反対側の腎機能が問題なければ、患側の腎尿管全摘除術(+リンパ節郭清)を行います。下部尿管癌で腫瘍は非常に小さい場合など、尿管部分切除という選択肢もありますが、尿路上皮癌は約40%と再発が多いため一般的には患側の腎臓を含めた摘除を行います。手術方法には開腹手術と腹腔鏡下手術がありますが、腫瘍の状態に応じてどちらになるかは変わってきます。摘出病理検査の結果によっては、術後の抗癌剤治療が必要となることがあります。

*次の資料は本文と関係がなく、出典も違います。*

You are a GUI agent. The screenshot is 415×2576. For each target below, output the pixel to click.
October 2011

また、腎尿管全摘除術後の30~50%程度で膀胱内に癌が発生するとされています。
リンパ節や他臓器に転移を有する場合、手術は行わず、まず薬物療法を行います。薬物療法により腫瘍の明らかな縮小や消失を認めた場合は、腎尿管全摘+リンパ節郭清の手術療法を行う場合があります。
GC療法
ジェムザール(ゲムシタビン)、ランダ®(シスプラチン)
GC療法変法
ジェムザール®(ゲムシタビン)、パラプラチン®(カルボプラチン)
TC療法
タキソール®(パクリタキセル)、パラプラチン®(カルボプラチン)
MVAC療法
メソトレキセート®(メトトレキサート)、エクザール®(ビンブラスチン)、アドリアシン®(アドリアマイシン)、ランダ®(シスプラチン)
GDC療法
ジェムザール®(ゲムシタビン)、タキソテール®(ドセタキセル)、ランダ®(シスプラチン)

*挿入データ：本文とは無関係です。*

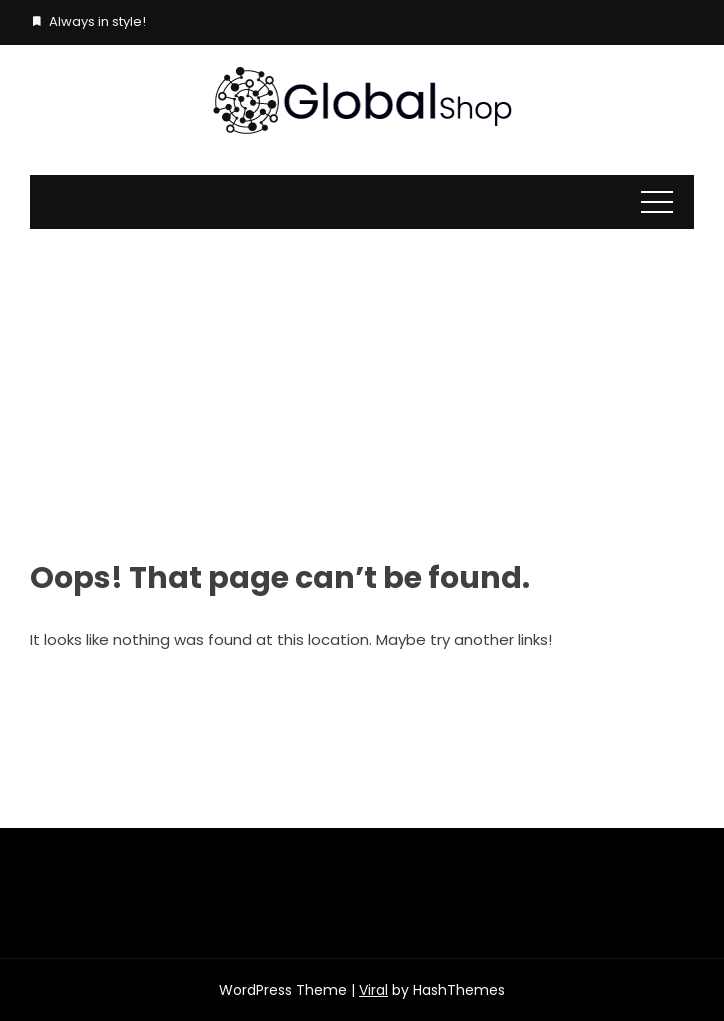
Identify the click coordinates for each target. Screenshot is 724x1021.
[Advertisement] (362, 379)
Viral (373, 990)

1コースは約4週間で実施します。最低2~3コースの治療を行い、CTやMRIなどの画像診断によって治療効果の判定をしてその後の治療を検討していきます。
<免疫チェックポイント阻害薬>
キイトルーダ®(ペンブロリズマブ)
バベンチオ®(アベルマブ)
免疫担当細胞の表面には「免疫チェックポイント分子」と呼ばれる、免疫機構にブレーキをかけるスイッチのような分子が発現しています。本来は、免疫が過剰になり過ぎて自分自身を攻撃しないように備わっているスイッチです。癌細胞は増殖する過程でこのスイッチを獲得して、免疫機構から逃れるようになります(免疫逃避)。免疫チェックポイント阻害薬は、このスイッチに蓋をして免疫機構にブレーキをかけさせないようにする薬剤で、尿路上皮癌に対しては、キイトルーダが2017年に、アベルマブが2021年に認可されました。もともと生体に備わった免疫機構を利用するため、一般的な抗癌剤と比較して副作用の頻度が少ないのが利点ですが、免疫が過剰となって自分自身を攻撃してしまう副作用(免疫関連有害事象)が一定の頻度で見られるという欠点もあります。免疫関連有害事象は時に重篤となり、ステロイド治療が必要となることもあります。効果に関しては、約30%の人で長期間の腫瘍縮小が見られる一方で、約40%の人では効果が得られないといった一面があります。しかし、どのような人で効果が得られやすいかということは、今のところはっきりわかっていません。
一方の腎臓を摘出したことによる生活上の制限はあまりなく、副作用もほとんどありません。片側の腎臓を摘出したことにより、人工透析が必要となることは非常にまれです。ただし、糖尿病がある場合など将来的に腎機能が悪化しやすい可能性はあります。
治療中の主な副作用は、白血球減少、血小板減少、腎機能障害、吐き気、嘔吐、食欲不振、脱毛、末梢神経障害などがあります。抗癌剤の副作用を軽減するために数日間の点滴治療が必要となります。特に、白血球が下がる時期は感染症に注意が必要で、血小板が低下すると出血傾向となる場合があり、主に入院での治療となります。
脳炎、下垂体機能低下、甲状腺機能低下、肝機能障害 、Ⅰ型糖尿病、腎障害、大腸炎、静脈血栓、間質性肺炎、重症筋無力症、皮膚障害 etc
腎尿管全摘除術後2年目までは3ヶ月毎に血液検査、尿細胞診検査、膀胱鏡検査が必要です。また、3~6ヶ月毎にCT検査なども適宜実施します。上部尿路癌は同じ移行上皮である膀胱に再発することがあるため、膀胱鏡検査は欠かせません。
3~5年目は6ヶ月に一度上記の検査を行います。
5年目以降は1年に一度と検査の頻度は減っていきます。